Spotkanie było godne meczu derbowego, obydwie drużyny włożyły dużo zdrowia, a kibice bylli zadowoleni z pojedynku, lecz miejscowi z wyniku już nie. Początek meczu wymarzony dla gości, bo już w 2 min. otrzymują rzut karny, po zagraniu ręką zawodnika gospodarzy w polu karnym. Do piłki podszedł Spychalski, który przyszedł do Poddębic z Uniejowa i pewnym strzałem otworzył wynik spotkania. Kibice z Poddębic nie zdążyli przechylić kubki radości, a sędzia gwiżdże kolejny rzut karny dla gości w 4 min. Tym razem to sędzia boczny dopatrzył się przewinienia, a główny odgwizdał faul. Do drugiego już w tym pojedynku rzutu karnego, podchodzi Spychalski, którego dobrze zna bramkarz gospodarzy Zdych,który tym razem był bardzo blisko obronienia strzału przeciwnika, ale na tablicy zapalił się wynik 2:0 dla gości. Pierwsza połowa wyglądała na spotkanie wyrównane, bardzo nerwowe i na nie wykorzystanych kilku sytuacjach bramkowych przez gospodarzy, ale w szeregach gości brylował tego dnia stoper, który był nie do przejścia.

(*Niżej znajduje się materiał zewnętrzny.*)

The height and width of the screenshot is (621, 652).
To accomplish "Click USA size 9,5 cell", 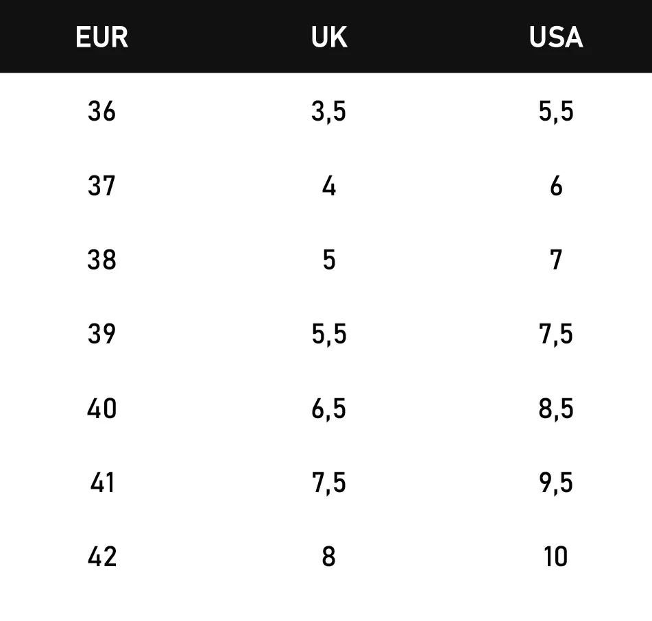I will pos(555,483).
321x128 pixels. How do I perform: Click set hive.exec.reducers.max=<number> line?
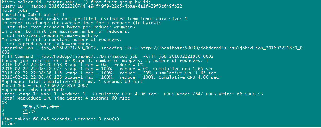(53, 36)
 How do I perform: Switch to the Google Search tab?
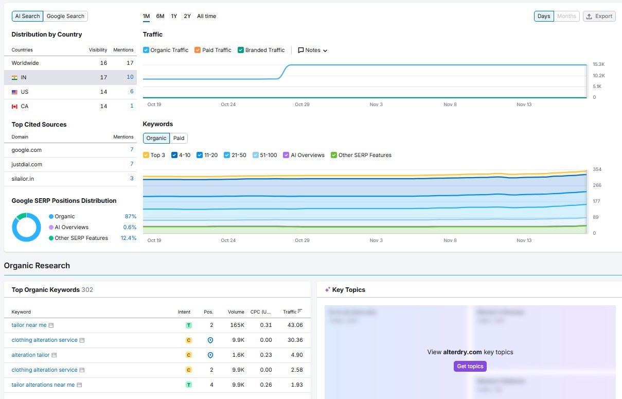click(x=65, y=16)
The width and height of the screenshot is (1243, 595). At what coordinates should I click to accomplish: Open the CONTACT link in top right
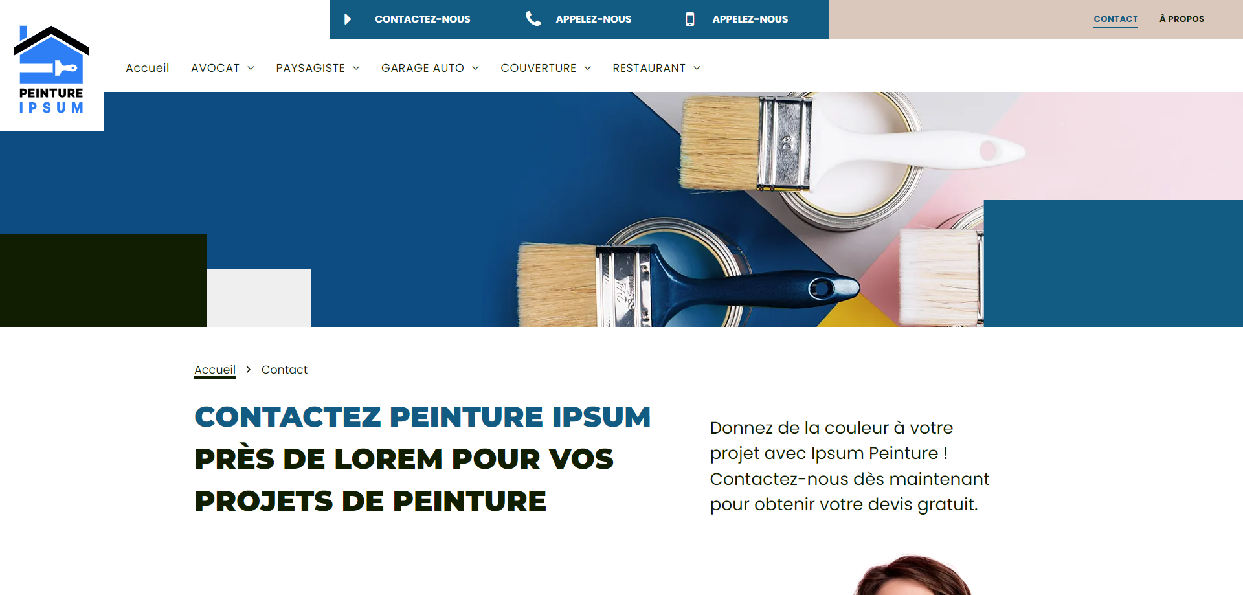click(x=1115, y=19)
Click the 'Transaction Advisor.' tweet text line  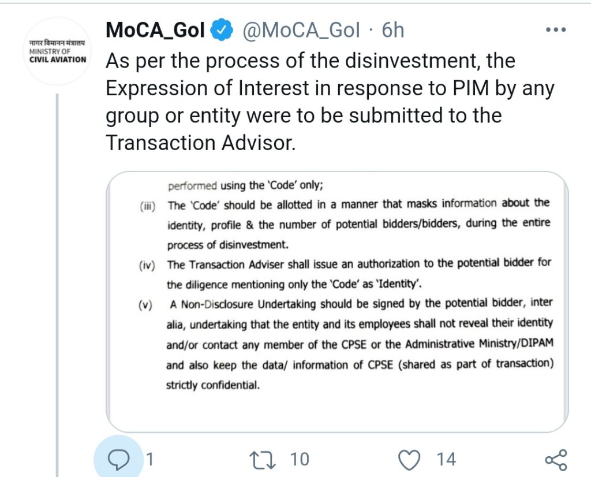tap(200, 143)
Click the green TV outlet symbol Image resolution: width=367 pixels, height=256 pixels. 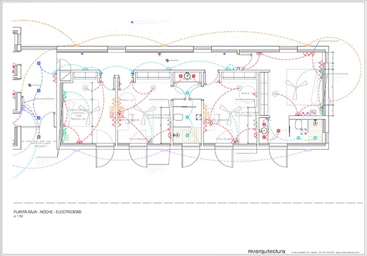[x=66, y=136]
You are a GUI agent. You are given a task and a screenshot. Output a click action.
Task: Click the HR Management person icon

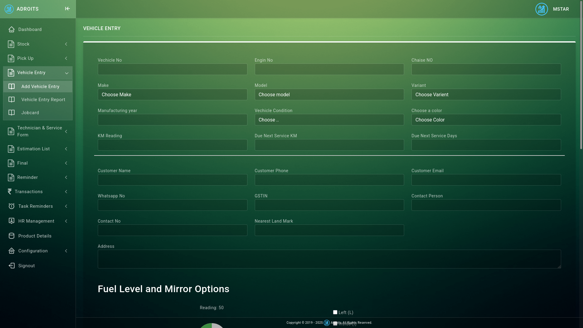[x=12, y=221]
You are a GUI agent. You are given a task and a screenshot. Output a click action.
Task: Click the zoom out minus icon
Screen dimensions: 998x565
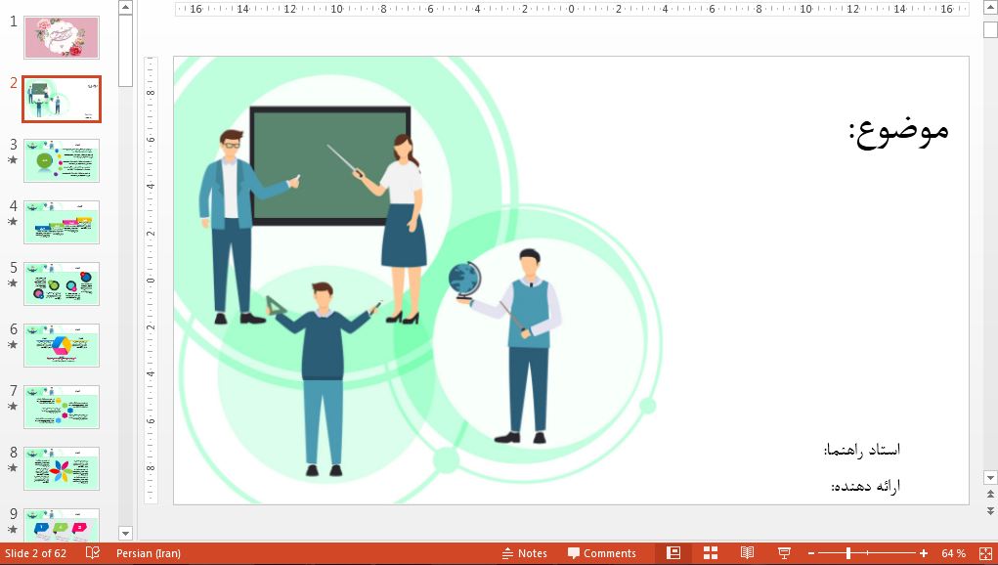coord(811,553)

Początek drugiej połowy, to dominacja gospodarzy, którzy bardzo chcieli złapać kontakt, ale trwało to jednak tylko 10 min. po których do gry wkroczyli goście, którzy do ostatniego gwizdka sędziego, kontrolowali mecz oraz wynik, który podwyższyli, a gospodarze zdybyli honorową bramkę na 4:1. W 75 min. za drugą żółtą kartkę, Miasopoust otrzymał czerwoną. W 72 min. bramkarz gości po niefortumnym wybiciu piłki, trafił w przeciwnika, chciał naprawić błąd i ręką wybił piłkę poza polem karnym. Sędzia tego spotkania ukarał bramkarza gości kartką … żółtą. Gospodarze mieli jeden bardzo ważny problem, zabrakło trenera Ireneusza Szczęsnego i drużyna nie grała tak jak pod jego okiem, Biorąc jednak pod uwagę całe spotkanie, to gospodarze grali piach, a goście pewnie wygrali to prestiżowe spotkanie i do wiosny rządzą w powiecie, ponieważ to było drugie zwycięstwo Termalnych z Poddębic w meczach derbowych.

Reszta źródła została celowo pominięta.